The command will also ensure highest levels of standardization, training and flight safety. The command comprises of a headquarter located on Eindhoven Air Base in the Netherlands which will exercise operational control of more than 200 air transport and air-to-air refuelling aircraft of the four participating countries. The aircraft will continue to operate from their home bases. The pooling of so many assets under one single command emphasizes an unprecedented level of multinational military cooperation in Europe. This initiative will result in more efficient use and better operational output of available military airlift capacity and will be a big step forward in the integration of European military air transport.
The EATC is established in accordance with the European Security Strategy and the Headline Goal 2010 which sets common objectives for EU military capability development. After the signing of a Letter of Intent in 2006, the EATC Technical Arrangement was signed earlier this year by the four nations. The EATC is potentially open to the participation of more nations in the future. Spain has observed the establishment of the initiative from the outset, while Luxemburg has signed the Letter of Intent.

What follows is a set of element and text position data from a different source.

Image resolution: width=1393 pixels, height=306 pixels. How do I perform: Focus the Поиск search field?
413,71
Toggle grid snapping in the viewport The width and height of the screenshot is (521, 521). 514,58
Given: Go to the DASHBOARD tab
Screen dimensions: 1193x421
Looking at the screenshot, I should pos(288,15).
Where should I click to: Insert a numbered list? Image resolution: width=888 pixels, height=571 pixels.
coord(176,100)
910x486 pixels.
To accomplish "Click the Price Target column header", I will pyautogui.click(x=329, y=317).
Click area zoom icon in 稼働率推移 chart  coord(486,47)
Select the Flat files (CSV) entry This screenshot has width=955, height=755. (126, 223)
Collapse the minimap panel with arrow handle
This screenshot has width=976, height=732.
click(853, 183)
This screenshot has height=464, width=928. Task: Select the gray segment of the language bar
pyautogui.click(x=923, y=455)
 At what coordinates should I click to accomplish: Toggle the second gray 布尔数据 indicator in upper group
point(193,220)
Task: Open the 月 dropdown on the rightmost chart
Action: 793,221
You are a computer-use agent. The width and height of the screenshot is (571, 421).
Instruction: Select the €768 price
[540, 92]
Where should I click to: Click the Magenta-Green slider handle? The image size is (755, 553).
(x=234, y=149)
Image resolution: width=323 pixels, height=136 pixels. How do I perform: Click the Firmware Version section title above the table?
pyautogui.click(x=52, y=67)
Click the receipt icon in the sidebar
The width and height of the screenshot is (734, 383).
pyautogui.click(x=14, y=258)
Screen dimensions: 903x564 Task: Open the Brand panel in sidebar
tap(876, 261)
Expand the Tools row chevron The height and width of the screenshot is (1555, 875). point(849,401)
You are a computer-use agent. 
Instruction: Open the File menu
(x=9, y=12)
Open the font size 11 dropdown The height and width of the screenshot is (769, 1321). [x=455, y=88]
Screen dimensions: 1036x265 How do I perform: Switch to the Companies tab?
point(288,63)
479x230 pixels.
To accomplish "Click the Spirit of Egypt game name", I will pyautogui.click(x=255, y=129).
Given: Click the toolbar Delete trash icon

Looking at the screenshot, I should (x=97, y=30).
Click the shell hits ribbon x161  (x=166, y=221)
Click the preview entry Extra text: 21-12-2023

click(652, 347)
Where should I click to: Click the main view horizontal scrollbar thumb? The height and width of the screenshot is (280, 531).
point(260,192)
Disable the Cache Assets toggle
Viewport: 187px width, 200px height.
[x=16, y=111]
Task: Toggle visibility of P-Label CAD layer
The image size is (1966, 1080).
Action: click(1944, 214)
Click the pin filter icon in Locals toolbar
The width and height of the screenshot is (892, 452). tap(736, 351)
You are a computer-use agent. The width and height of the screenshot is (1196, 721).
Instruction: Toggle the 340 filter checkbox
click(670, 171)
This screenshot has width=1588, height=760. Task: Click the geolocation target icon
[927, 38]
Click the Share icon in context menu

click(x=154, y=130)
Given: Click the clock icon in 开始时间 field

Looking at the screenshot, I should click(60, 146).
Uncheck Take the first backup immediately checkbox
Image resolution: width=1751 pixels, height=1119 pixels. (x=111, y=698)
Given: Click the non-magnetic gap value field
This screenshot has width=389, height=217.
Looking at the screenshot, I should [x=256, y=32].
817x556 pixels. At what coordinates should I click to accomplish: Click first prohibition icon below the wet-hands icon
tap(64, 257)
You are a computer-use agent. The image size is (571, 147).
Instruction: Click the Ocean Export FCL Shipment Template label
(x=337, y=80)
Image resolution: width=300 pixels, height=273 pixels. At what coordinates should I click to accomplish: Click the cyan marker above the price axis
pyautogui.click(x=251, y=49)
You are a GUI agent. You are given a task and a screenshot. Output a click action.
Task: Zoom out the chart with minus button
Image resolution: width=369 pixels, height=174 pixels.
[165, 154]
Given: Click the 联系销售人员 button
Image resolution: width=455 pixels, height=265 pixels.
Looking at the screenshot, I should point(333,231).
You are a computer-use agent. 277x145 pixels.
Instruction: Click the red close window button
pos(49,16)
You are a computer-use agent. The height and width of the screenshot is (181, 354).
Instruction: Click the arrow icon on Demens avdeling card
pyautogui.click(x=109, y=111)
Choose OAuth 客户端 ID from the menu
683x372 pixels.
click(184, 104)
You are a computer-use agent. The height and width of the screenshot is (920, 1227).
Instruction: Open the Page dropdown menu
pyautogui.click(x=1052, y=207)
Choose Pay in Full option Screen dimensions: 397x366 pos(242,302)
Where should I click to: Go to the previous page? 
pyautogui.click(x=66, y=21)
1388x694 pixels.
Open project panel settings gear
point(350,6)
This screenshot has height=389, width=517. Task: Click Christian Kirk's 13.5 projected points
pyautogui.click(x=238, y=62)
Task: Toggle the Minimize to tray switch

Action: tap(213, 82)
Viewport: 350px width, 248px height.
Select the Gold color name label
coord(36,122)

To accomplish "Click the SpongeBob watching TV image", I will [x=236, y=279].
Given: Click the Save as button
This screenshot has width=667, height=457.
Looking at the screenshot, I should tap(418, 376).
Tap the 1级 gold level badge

German Air Force Major General Jochen Both will become the first commander of the EATC. He will take command on 1 September after having received the commanders’ mandate from the governing body of the EATC, the Multinational Air Transport Committee. The command will have a staff of initially 160 personnel and will make use of innovative Management of European Air Transport software to direct and control all flights under its responsibility. The EATC will be initial operational capable before the end of this year and fully operational capable in 2011.